** Begin DATA TO USE **

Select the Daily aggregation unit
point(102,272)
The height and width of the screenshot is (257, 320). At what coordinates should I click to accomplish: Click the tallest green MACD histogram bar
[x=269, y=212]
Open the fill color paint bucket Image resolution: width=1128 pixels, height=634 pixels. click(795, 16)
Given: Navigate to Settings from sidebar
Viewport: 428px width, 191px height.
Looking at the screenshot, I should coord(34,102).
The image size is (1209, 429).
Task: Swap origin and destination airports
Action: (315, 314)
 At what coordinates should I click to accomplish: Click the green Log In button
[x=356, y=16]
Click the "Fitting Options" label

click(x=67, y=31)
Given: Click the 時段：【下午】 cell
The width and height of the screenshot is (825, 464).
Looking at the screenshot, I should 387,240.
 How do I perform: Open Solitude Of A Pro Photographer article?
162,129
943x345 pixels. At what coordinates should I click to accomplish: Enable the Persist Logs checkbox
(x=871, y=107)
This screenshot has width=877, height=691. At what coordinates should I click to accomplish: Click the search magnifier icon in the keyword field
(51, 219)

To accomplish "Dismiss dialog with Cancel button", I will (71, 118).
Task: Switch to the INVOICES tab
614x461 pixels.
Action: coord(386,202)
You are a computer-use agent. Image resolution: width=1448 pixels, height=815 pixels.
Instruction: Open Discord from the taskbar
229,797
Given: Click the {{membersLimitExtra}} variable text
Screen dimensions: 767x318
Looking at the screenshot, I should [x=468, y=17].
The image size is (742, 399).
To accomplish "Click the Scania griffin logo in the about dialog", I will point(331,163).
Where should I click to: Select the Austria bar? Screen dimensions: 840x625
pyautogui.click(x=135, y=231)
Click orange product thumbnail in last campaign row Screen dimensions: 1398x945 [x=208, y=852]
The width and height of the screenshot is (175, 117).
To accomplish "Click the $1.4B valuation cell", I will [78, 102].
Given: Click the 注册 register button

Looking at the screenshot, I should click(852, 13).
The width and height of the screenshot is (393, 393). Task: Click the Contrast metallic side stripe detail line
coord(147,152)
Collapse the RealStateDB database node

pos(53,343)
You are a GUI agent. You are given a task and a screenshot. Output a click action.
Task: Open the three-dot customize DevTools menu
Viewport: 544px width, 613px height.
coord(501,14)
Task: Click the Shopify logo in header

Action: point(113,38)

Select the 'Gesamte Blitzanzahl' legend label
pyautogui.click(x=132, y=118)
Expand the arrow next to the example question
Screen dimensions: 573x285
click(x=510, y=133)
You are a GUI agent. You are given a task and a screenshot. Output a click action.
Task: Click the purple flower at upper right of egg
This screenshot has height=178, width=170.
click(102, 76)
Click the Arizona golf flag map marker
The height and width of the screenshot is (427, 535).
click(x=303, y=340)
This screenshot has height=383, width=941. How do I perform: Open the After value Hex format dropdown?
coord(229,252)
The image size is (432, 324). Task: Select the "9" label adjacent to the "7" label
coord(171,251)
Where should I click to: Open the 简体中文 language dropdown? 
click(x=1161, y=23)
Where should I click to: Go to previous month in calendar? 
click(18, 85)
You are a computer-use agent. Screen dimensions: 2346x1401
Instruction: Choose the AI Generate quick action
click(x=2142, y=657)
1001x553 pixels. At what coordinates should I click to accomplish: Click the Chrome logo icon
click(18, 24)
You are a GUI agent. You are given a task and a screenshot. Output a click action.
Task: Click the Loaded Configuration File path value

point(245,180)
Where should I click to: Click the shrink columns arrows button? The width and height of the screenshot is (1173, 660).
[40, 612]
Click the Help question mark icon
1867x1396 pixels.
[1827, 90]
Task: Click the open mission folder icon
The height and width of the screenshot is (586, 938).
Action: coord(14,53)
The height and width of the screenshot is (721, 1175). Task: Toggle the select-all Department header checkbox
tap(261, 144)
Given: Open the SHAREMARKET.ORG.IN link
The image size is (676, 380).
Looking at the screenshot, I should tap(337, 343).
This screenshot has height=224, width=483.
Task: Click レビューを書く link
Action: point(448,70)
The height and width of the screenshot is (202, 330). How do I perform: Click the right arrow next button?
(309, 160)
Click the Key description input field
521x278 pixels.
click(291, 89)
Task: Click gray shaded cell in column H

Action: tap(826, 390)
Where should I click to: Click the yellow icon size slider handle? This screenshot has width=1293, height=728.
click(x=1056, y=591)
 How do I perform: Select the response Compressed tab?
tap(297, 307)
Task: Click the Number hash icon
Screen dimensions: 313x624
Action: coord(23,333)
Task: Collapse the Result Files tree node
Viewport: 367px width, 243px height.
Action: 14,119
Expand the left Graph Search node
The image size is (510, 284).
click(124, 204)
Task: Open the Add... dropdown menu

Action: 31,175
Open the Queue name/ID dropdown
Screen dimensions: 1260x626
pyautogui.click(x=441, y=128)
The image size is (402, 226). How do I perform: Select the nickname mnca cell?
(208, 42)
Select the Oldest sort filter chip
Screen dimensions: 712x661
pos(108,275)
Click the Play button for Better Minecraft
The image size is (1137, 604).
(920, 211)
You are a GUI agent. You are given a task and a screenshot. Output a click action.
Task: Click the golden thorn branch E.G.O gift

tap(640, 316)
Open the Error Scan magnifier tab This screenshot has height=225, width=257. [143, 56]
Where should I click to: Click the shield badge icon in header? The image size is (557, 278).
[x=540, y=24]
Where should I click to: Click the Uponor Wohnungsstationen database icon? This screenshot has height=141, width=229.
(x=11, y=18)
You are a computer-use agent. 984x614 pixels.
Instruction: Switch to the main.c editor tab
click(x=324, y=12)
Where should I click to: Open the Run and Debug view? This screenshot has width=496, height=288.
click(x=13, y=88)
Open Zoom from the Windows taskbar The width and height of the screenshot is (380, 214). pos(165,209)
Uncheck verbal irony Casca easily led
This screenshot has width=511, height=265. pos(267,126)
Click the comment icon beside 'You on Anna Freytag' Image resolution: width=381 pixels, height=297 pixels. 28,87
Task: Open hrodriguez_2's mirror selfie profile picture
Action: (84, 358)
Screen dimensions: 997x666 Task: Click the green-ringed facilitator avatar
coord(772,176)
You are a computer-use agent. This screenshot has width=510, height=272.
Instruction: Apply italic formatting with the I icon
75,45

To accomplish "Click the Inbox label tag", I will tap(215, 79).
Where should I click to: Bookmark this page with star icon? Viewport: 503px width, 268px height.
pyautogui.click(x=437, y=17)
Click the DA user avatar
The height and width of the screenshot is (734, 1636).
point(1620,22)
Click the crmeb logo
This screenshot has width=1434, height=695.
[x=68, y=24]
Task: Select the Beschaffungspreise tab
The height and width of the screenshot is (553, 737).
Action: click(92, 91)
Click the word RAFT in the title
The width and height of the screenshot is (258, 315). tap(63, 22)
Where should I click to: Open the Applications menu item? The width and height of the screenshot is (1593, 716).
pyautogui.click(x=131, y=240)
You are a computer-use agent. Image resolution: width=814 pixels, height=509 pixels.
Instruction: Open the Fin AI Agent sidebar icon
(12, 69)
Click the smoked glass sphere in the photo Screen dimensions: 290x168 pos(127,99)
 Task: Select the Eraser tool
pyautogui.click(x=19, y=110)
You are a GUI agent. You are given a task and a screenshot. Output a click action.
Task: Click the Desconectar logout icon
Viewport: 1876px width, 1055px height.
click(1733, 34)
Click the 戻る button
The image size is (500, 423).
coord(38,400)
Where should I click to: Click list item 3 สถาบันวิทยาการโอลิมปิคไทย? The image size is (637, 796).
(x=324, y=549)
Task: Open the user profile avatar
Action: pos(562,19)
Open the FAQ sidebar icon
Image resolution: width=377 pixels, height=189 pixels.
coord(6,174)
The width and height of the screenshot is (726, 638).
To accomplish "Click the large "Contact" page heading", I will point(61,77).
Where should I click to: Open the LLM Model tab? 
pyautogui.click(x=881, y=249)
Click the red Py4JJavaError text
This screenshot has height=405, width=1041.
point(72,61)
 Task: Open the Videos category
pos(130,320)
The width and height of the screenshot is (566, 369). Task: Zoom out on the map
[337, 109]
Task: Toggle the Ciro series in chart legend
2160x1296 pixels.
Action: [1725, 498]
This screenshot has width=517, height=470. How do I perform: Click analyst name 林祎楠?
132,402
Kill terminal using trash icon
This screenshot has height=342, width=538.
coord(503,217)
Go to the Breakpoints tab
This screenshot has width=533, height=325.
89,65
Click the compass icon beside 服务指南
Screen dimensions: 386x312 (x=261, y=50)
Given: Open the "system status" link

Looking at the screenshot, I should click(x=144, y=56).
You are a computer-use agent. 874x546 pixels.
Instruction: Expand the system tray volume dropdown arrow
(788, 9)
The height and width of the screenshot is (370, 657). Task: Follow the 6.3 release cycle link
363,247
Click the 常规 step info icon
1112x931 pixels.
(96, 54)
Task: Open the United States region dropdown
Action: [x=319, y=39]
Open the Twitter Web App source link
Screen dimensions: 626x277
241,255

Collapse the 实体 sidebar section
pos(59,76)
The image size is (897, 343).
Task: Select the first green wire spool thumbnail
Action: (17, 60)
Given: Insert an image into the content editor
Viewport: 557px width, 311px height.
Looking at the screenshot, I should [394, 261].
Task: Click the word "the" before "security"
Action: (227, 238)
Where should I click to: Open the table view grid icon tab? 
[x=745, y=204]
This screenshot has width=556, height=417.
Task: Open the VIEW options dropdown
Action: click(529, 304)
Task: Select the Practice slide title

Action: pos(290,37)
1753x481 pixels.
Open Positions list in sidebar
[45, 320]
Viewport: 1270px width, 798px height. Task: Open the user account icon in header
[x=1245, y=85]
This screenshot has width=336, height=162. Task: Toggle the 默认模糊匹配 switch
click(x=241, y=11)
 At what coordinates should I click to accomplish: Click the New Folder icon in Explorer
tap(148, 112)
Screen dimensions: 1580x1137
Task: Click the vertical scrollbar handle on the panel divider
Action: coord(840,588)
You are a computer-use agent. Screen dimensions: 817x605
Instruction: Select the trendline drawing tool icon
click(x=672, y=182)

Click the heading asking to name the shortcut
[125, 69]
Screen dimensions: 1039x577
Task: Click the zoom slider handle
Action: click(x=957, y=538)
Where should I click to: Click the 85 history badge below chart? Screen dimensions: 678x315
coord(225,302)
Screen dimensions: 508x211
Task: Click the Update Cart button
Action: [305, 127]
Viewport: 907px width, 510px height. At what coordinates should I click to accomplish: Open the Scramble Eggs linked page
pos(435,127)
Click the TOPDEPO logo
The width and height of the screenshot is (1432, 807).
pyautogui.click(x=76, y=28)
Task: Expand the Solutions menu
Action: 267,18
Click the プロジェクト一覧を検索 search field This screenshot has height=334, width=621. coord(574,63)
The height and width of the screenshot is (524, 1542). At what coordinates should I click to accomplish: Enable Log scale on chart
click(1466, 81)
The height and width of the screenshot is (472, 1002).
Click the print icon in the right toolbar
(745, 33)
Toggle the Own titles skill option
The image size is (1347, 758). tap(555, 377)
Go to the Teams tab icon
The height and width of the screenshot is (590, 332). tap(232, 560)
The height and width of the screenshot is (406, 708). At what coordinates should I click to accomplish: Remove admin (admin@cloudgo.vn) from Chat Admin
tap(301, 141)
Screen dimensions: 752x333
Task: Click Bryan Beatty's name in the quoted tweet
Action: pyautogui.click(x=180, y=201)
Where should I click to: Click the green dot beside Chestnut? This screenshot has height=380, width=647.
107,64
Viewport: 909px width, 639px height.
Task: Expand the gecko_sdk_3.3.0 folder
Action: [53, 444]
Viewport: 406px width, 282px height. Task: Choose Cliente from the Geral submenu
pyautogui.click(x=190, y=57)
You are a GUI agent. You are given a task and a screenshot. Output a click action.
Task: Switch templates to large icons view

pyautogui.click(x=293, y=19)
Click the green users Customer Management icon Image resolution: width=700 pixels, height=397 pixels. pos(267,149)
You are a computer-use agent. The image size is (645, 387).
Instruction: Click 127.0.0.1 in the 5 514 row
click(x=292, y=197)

** End DATA TO USE **

EXERCISE BRIEF
Put every line of the records above, from the line containing "You are a computer-use agent. Screen dimensions: 2346x1401" down to the line containing "Action: point(448,70)", both ends included, into a numbered list. Leave out blank lines.

CORRECT ANSWER
1. You are a computer-use agent. Screen dimensions: 2346x1401
2. Instruction: Choose the AI Generate quick action
3. click(x=2142, y=657)
4. 1001x553 pixels. At what coordinates should I click to accomplish: Click the Chrome logo icon
5. click(18, 24)
6. You are a GUI agent. You are given a task and a screenshot. Output a click action.
7. Task: Click the Loaded Configuration File path value
8. point(245,180)
9. Where should I click to: Click the shrink columns arrows button? The width and height of the screenshot is (1173, 660).
10. [40, 612]
11. Click the Help question mark icon
12. 1867x1396 pixels.
13. [1827, 90]
14. Task: Click the open mission folder icon
15. The height and width of the screenshot is (586, 938).
16. Action: coord(14,53)
17. The height and width of the screenshot is (721, 1175). Task: Toggle the select-all Department header checkbox
18. tap(261, 144)
19. Given: Open the SHAREMARKET.ORG.IN link
20. The image size is (676, 380).
21. Looking at the screenshot, I should tap(337, 343).
22. This screenshot has height=224, width=483.
23. Task: Click レビューを書く link
24. Action: point(448,70)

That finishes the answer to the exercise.